At Firm Media, we’ve been producing videos for our clients for years. These promotional videos have performed fantastically in the search engines, thanks in part to Google’s Universal Search feature. But there’s another, more important facet to our video marketing efforts that has helped differentiate our video content from the literally hundreds of millions of videos on YouTube, Vimeo and Metacafe.
The key ingredient: production value.
We work hard to produce videos that look and feel like the real thing—because they are. We call our videos “Internet commercials” and we finesse and polish them so they’d shine next to the ads you see on cable television. And so far, it’s paid off. Our clients love shooting them and potential customers love getting to know these businesses on an intimate level before they even pick up the phone. That’s why we’re taking it to the next level.
We’ve had the pleasure of working with an excellent, but small video production team. The results we’ve achieved by working with a creative director, editor and camera crew have validated the merits of professionally produced videos. We are confident that we can not only repeat the returns we’ve enjoyed in the past, but multiply them by transitioning to a full production process. We’re investing in better equipment, taking time to write scripts and storyboards and dramatically stepping up the quality of our videos overall.

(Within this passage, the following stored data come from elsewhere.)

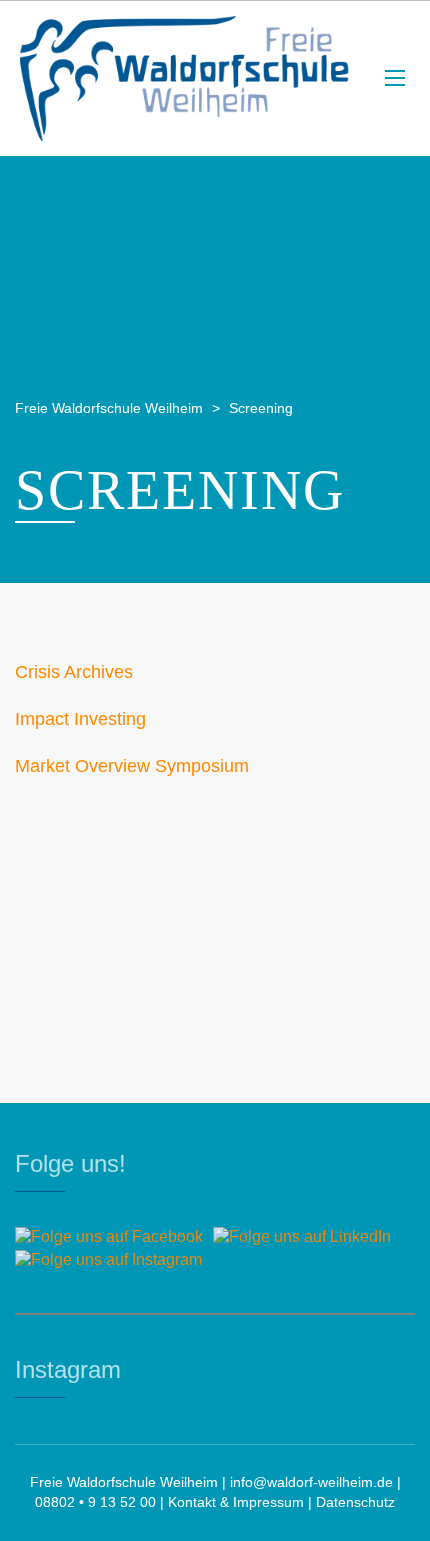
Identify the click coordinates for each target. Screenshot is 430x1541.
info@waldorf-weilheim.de (311, 1482)
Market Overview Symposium (132, 766)
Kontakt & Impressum (236, 1502)
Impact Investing (80, 719)
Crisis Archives (74, 672)
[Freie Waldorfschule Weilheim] (185, 78)
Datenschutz (355, 1502)
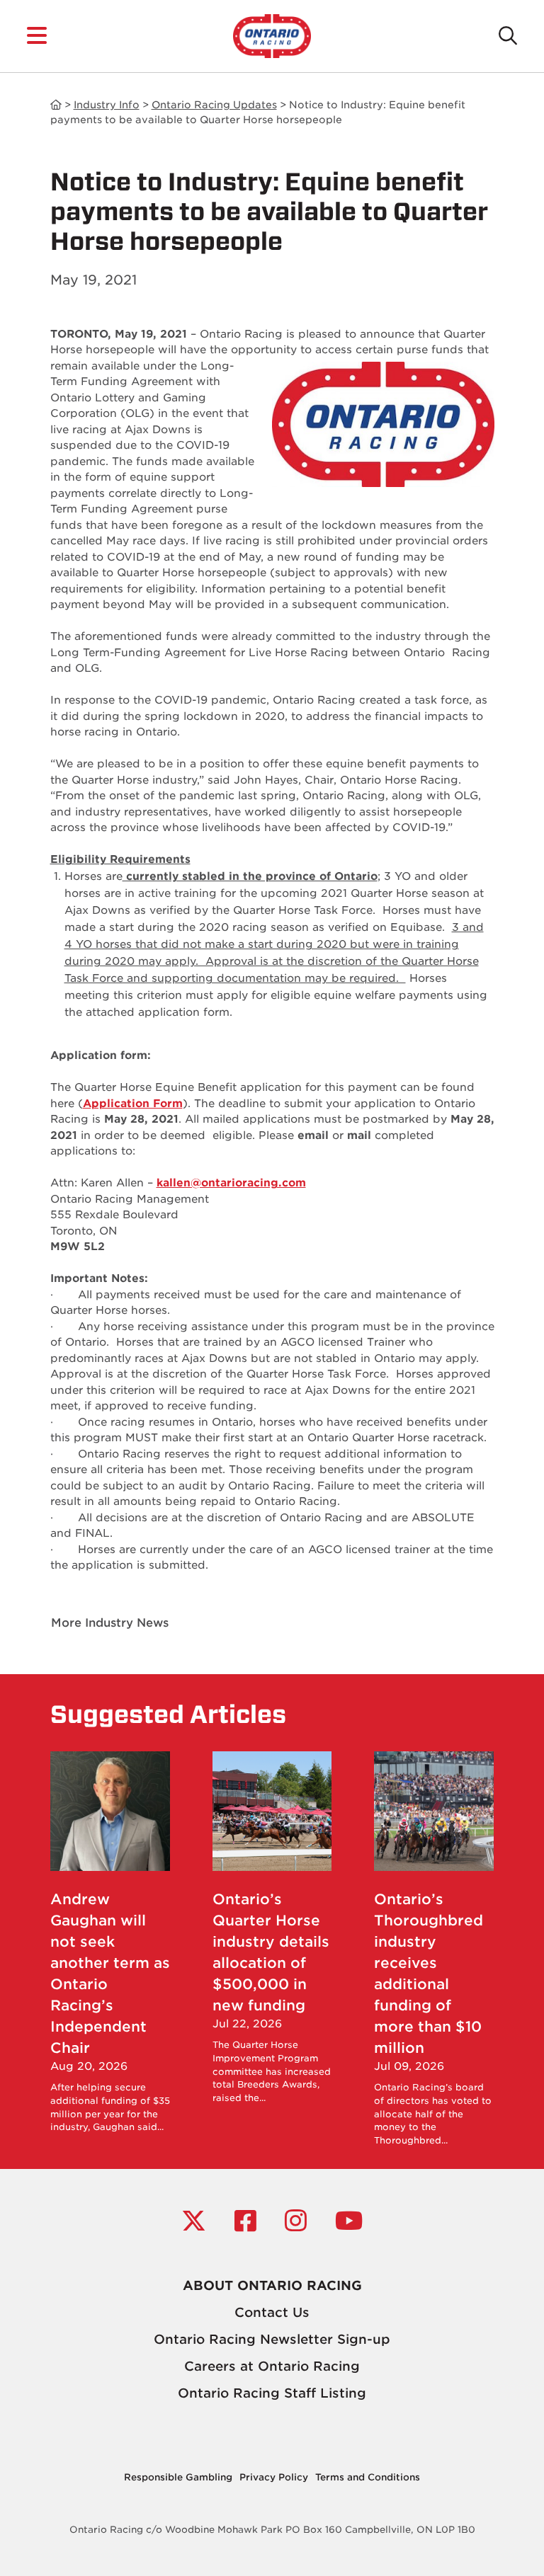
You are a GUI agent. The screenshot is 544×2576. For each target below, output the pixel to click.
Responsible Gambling (178, 2477)
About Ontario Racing (272, 2285)
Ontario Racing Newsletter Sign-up (272, 2339)
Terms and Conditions (367, 2477)
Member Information (56, 105)
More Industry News (110, 1623)
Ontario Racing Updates (214, 104)
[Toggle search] (508, 36)
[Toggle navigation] (36, 35)
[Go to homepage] (272, 35)
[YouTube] (349, 2220)
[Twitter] (193, 2220)
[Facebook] (245, 2220)
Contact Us (272, 2312)
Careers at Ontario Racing (272, 2366)
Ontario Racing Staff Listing (272, 2393)
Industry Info (107, 104)
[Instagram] (296, 2220)
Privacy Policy (273, 2477)
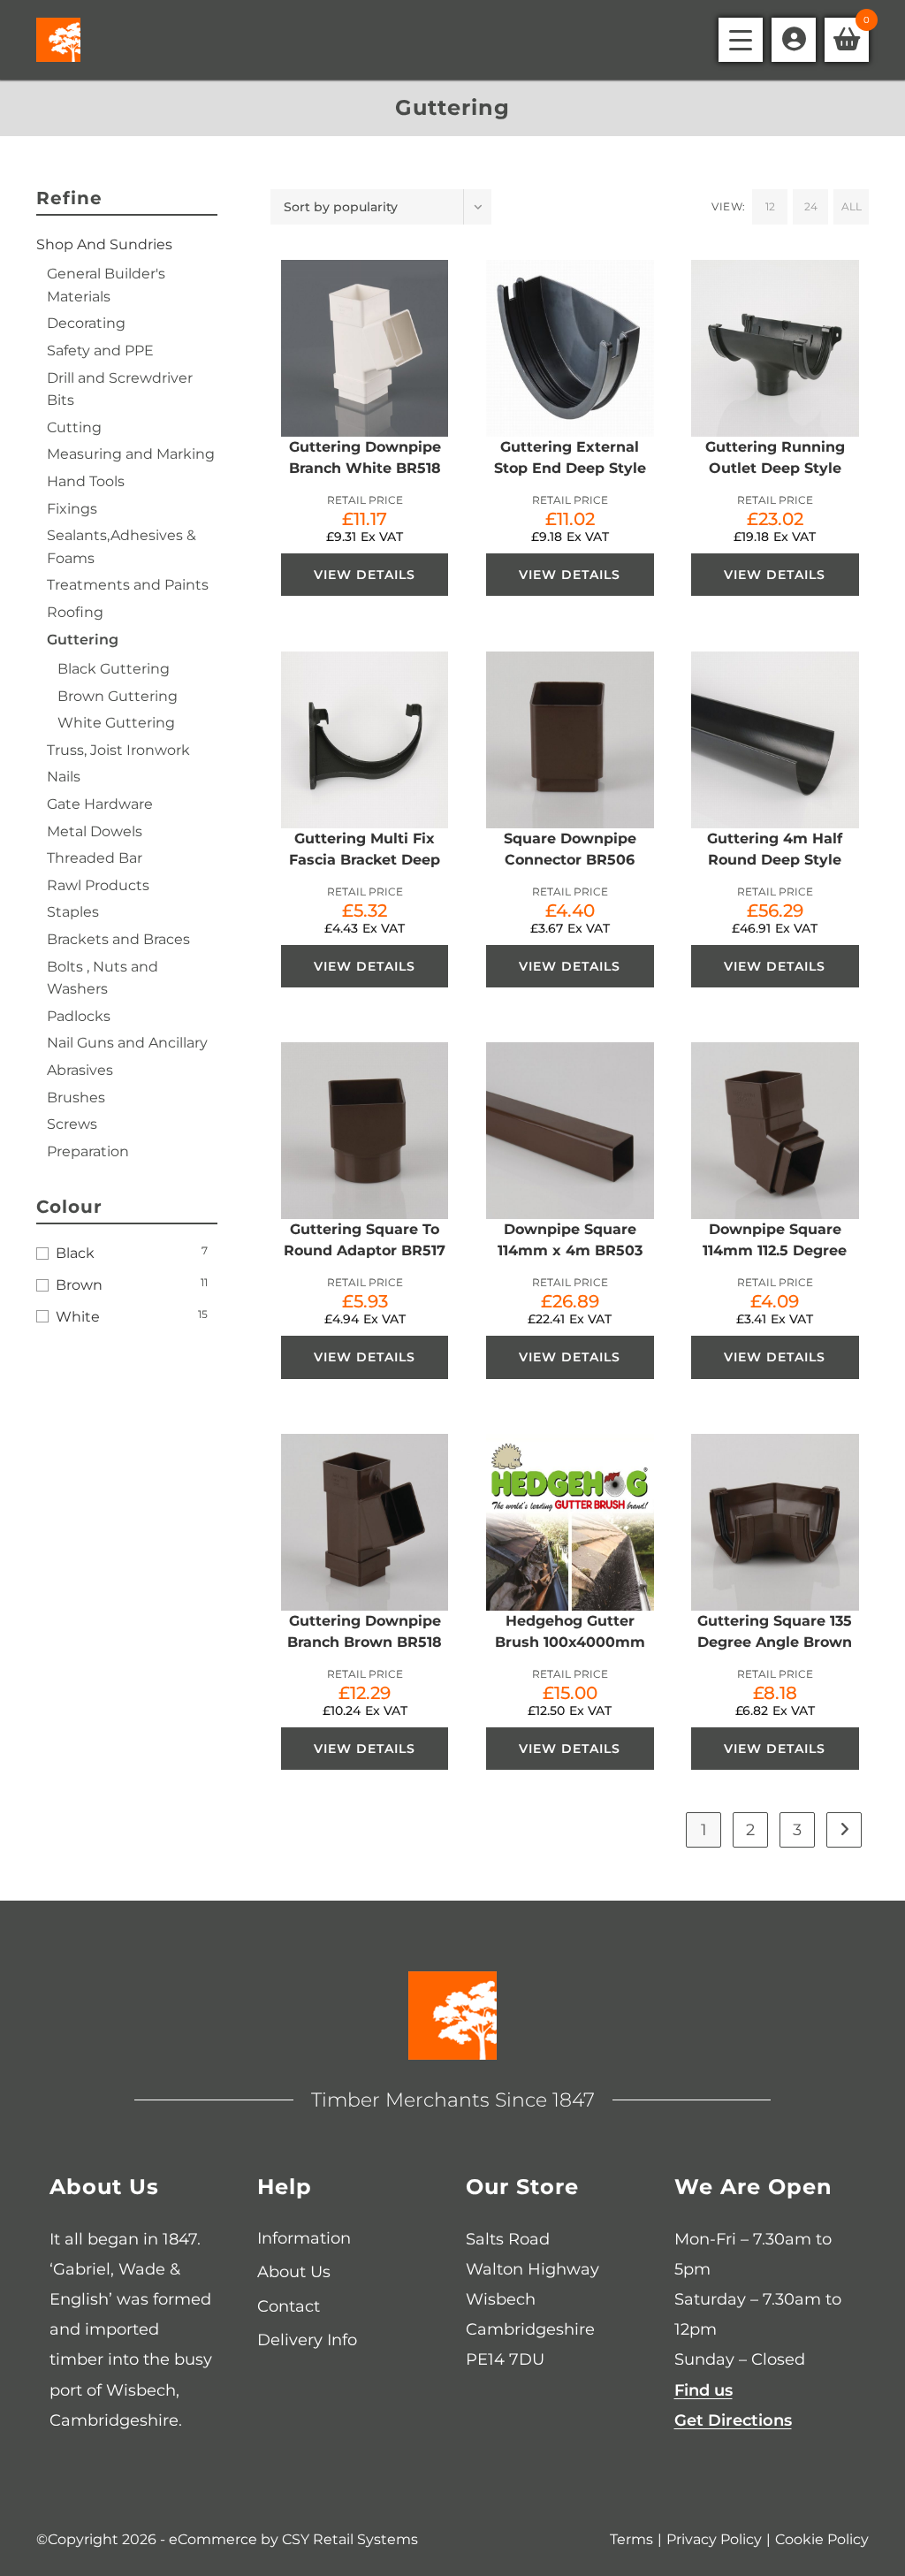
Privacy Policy (714, 2539)
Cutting (74, 427)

It’s a significant investment, but it makes a difference. True, this is the YouTube generation, where digital camcorders cost less than $100 and are small enough to fit in the palm of your hand or the back of a cell phone. From five-year old ukulele heroes to the video blog of a senior citizen, it’s clear that anyone can shoot a video and share it with the world. But while a 3-megapixel shooter is perfect for capturing spontaneous slapstick physical comedy (see: the driving force behind America’s Funniest Home Videos) or self-shot confessionals, it doesn’t quite translate when it comes to advertising professional services.
Translating promotional messages into new multimedia formats has been an ongoing struggle for marketers. The first websites were nothing more than digital business cards—the business version of “Hello world!” Today, websites are so much more. They are interactive interfaces, highly social communities and genuinely immersive experiences. When it comes to Internet video, we see marketers making the same kind of misstep. We’re seeing a lot of “talking head” videos (and we don’t mean “Burning Down the House”), where the president or communications director simply tells the camera pretty much the same thing as they would’ve told you in writing. So many missed opportunities!
Dr. Jakob Nielsen, the long reigning “king of usability,” gives this advice to Internet marketers: “avoid using video if the content doesn’t take advantage of the medium’s dynamic nature.” After conducting an eyetracking study of a 24-second clip where a newscaster simply spoke into the camera, he found that the viewer’s attention tends to dart all over the place—the subject’s eyes would fall on alternate headlines, the video playback controls, a sign and trash can in the background of the scene, and, most critically, the “close this window” button. And all of this distraction occurred in less than half of a minute.
By contrast, take a look at one of our favorite videos: our Sunday Brunch San Bernardino video for Pancho Villa’s Mexican Grill & Entertainment. Their tagline is “where celebrating becomes an experience” which is very apt for this hidden gem of a restaurant. But just saying those words doesn’t give you the full impact. That’s why we shot this video—we wanted to bring the experience of Pancho Villa’s to life for the Internet audience. In this short clip, you meet the staff, you meet the satisfied customers, you see the food, the colors and the costumes. The vitality is so palpable you can almost taste it. It’s a full sensory experience with scenes, characters (actual employees and customers), a score and a script. We could’ve had the general manager sit in an office chair and explain all of this while we recorded it in iMovie, but somehow, we don’t think it would’ve had the same effect.
What it often boils down to is this: when users turn to the Internet to research a business, they come to the web with a series of questions. What’s your office or clinic like? What is the staff like? What are the professionals who will be helping me with my surgery, my dental work, my divorce case or my business like? Are they kind, knowledgeable, articulate, personable, humorous, professional, laidback, fastidious or serious?
These are the questions that can be answered with video. And by taking our Internet commercials to the next level, we at Firm Media are helping our clients respond to every one of these important questions with an answer that knocks it out of the park.